## Begin Provided data

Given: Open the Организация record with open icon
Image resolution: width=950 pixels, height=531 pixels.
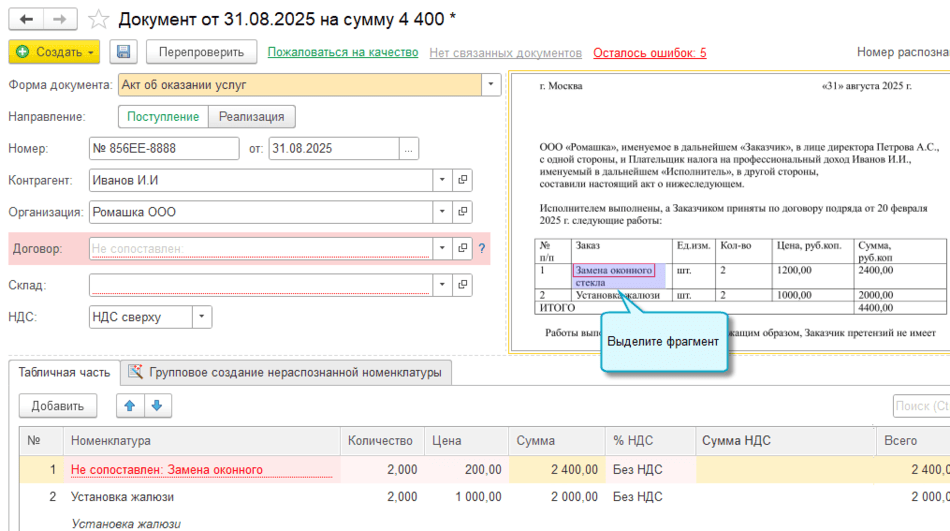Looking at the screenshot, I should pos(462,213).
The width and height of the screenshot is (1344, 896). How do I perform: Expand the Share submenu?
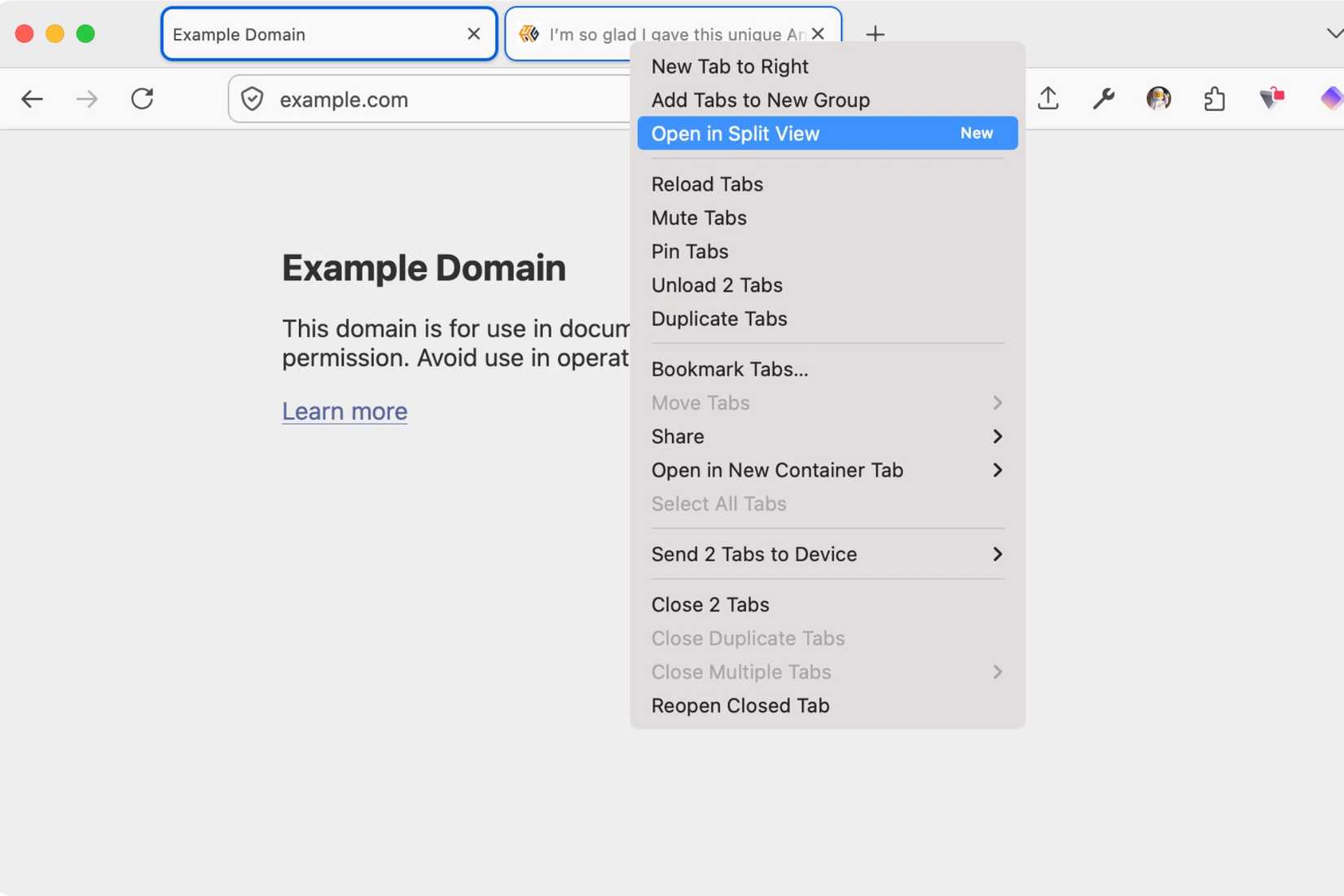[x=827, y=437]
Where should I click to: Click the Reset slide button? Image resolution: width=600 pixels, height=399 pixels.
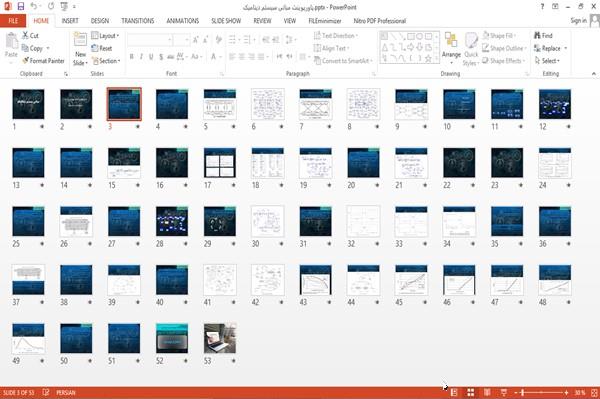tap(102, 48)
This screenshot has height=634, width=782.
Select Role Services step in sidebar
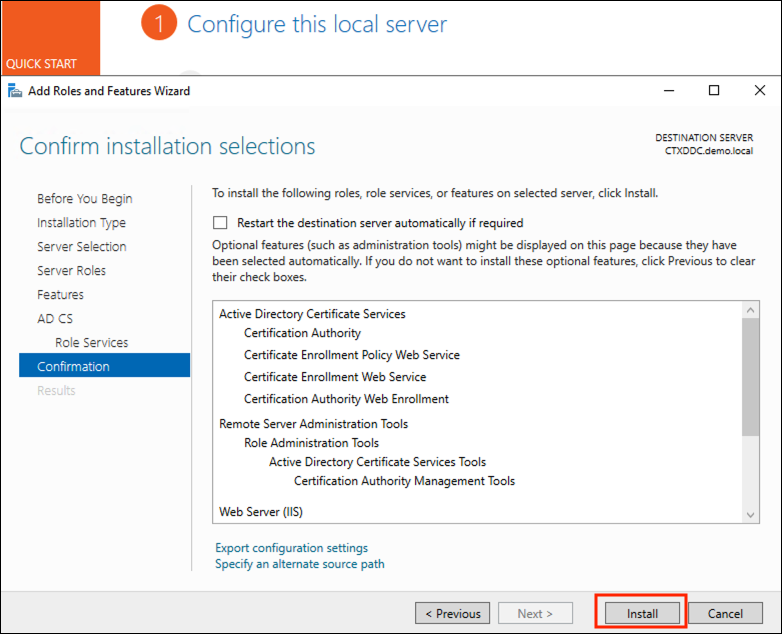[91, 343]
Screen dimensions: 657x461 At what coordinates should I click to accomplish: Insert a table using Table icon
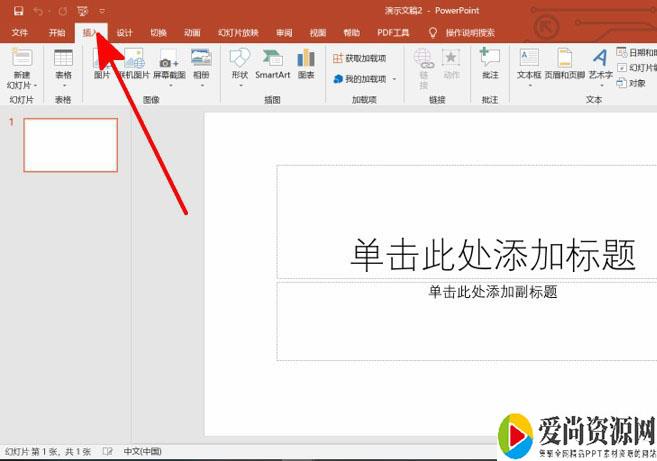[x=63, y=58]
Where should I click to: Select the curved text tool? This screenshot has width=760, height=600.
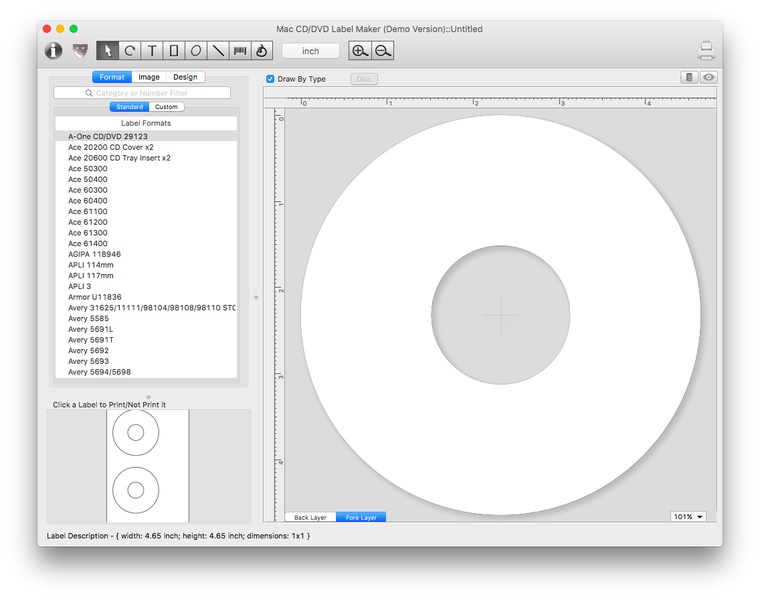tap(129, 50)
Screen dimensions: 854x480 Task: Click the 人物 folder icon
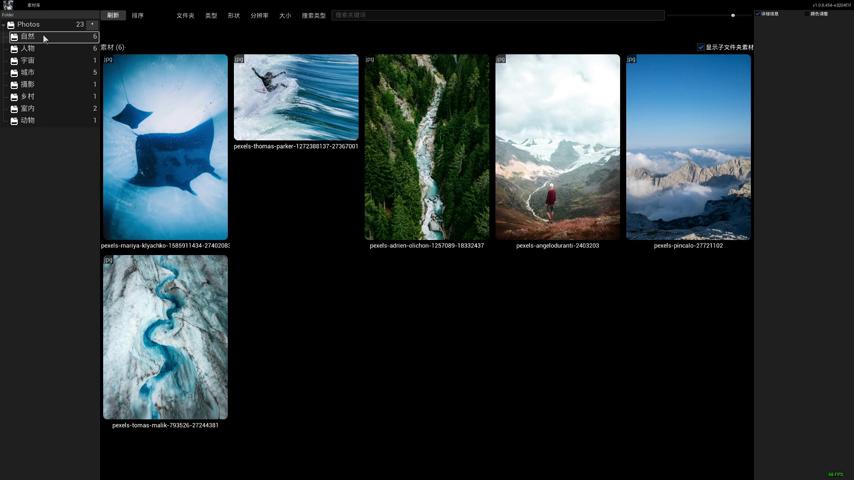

## End Provided data

■ Objective:
Copy out the rows from the line with "Screen dimensions: 657x461" through the end of the rows, changing "Screen dimensions" to "Display size" and keeping everything else the same. Leave the pictures out of your answer.

■ Exercise solution:
Display size: 657x461 At what coordinates should I click to accomplish: Insert a table using Table icon
[x=63, y=58]
Where should I click to: Select the curved text tool? This screenshot has width=760, height=600.
tap(129, 50)
Display size: 854x480 Task: Click the 人物 folder icon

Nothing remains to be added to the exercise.